Maryland Democrats, for their part, have used their new trifecta to speed up the state’s transition to a $15-per-hour minimum wage, expand tax credits for low-income residents, limit where people can carry firearms in public places and protect abortion rights.
One final observation: Over the long term, state policies have a measurable impact on life expectancy. Writing for The American Prospect, Paul Starr summarizes the results of a 2020 paper looking at the disparity in life expectancy between the most liberal states and the most conservative states, singling out Connecticut and Oklahoma as two states where policies shifted the most, either to the left or to the right. “Their model,” Starr writes, “indicated that if all states’ policies were the same as Connecticut’s in 2014, U.S. life expectancy would have been two years longer for women and 1.3 years longer for men — and if all states’ policies were like Oklahoma’s, Americans’ lives would have been shorter.”

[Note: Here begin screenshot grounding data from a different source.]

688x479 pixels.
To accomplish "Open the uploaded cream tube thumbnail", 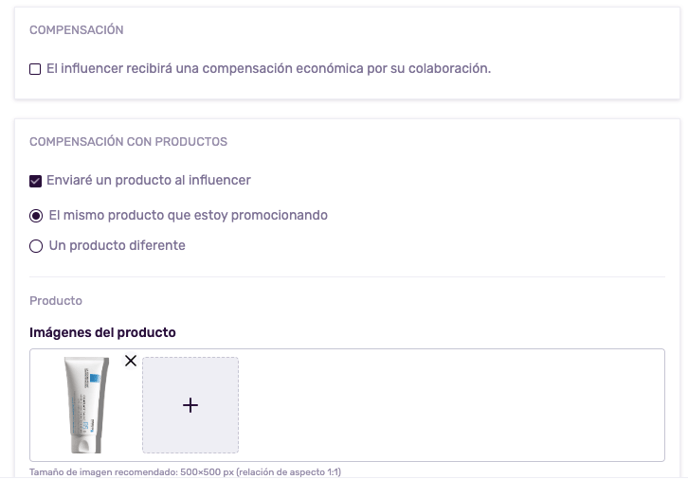I will pyautogui.click(x=86, y=405).
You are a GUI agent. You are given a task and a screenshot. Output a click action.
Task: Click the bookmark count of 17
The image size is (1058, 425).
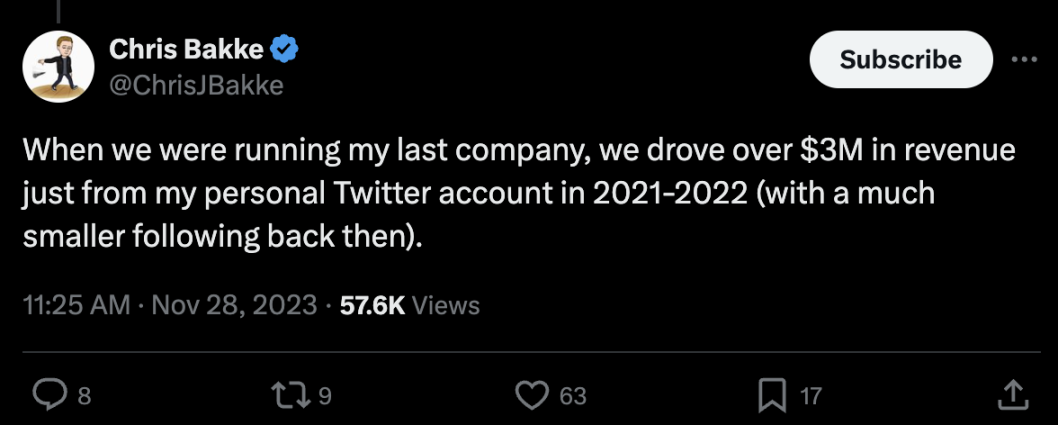[810, 397]

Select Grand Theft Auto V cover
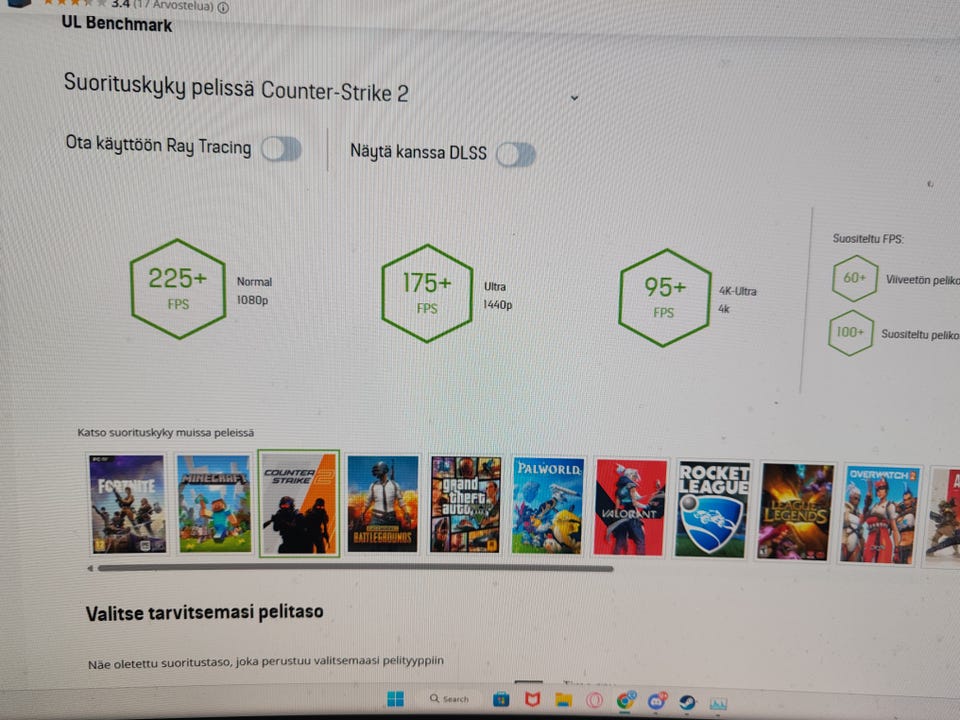tap(465, 504)
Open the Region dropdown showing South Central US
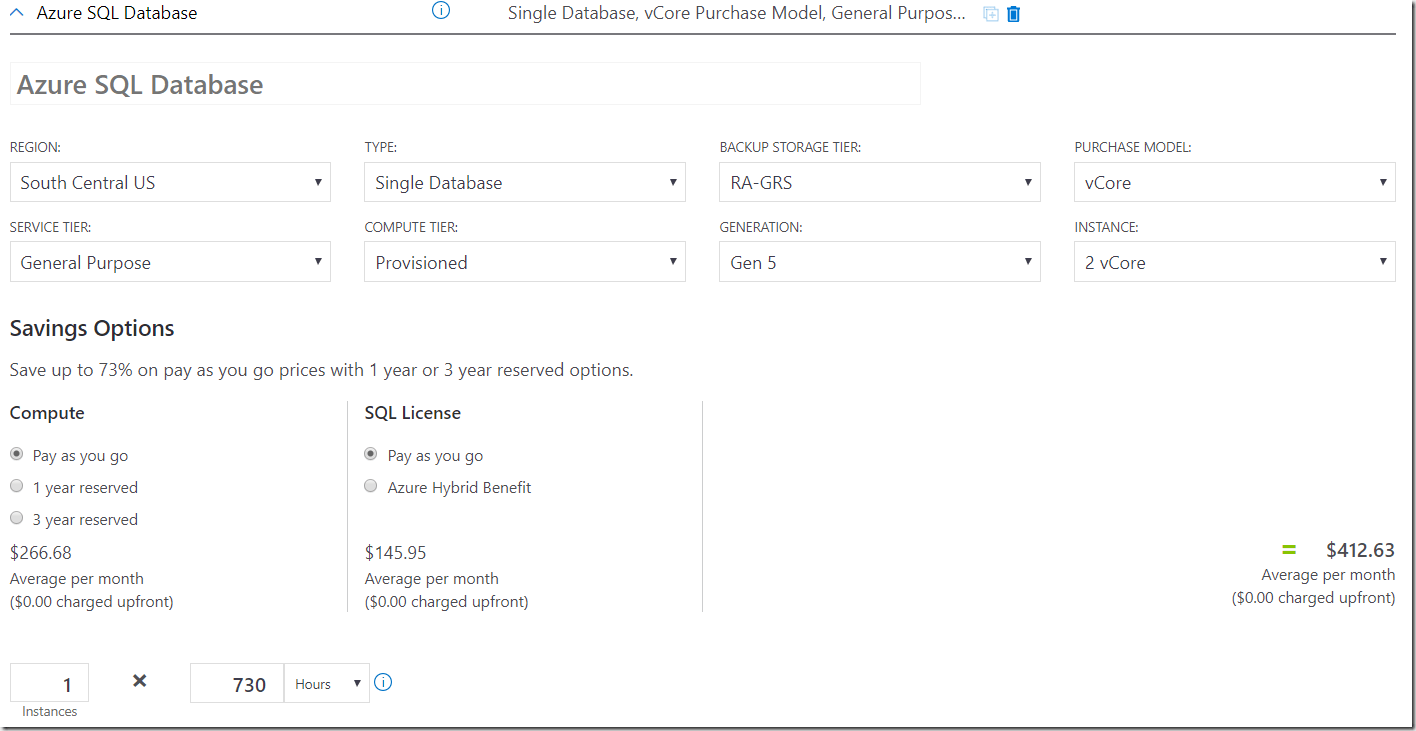This screenshot has height=731, width=1416. coord(170,182)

Americans are often taught to think of the differences between Republicans and Democrats as a set of reasonable disagreements over how to tackle agreed-upon problems. But what we can see, in the divergent agendas of Republican-led states and Democrat-led states, is how the differences have far more to do with the actual purpose of government. For Democrats, that purpose is usually the public good. For Republicans, that purpose is harsh social regulation, with little apparent regard for the lives of those who have to endure these policies.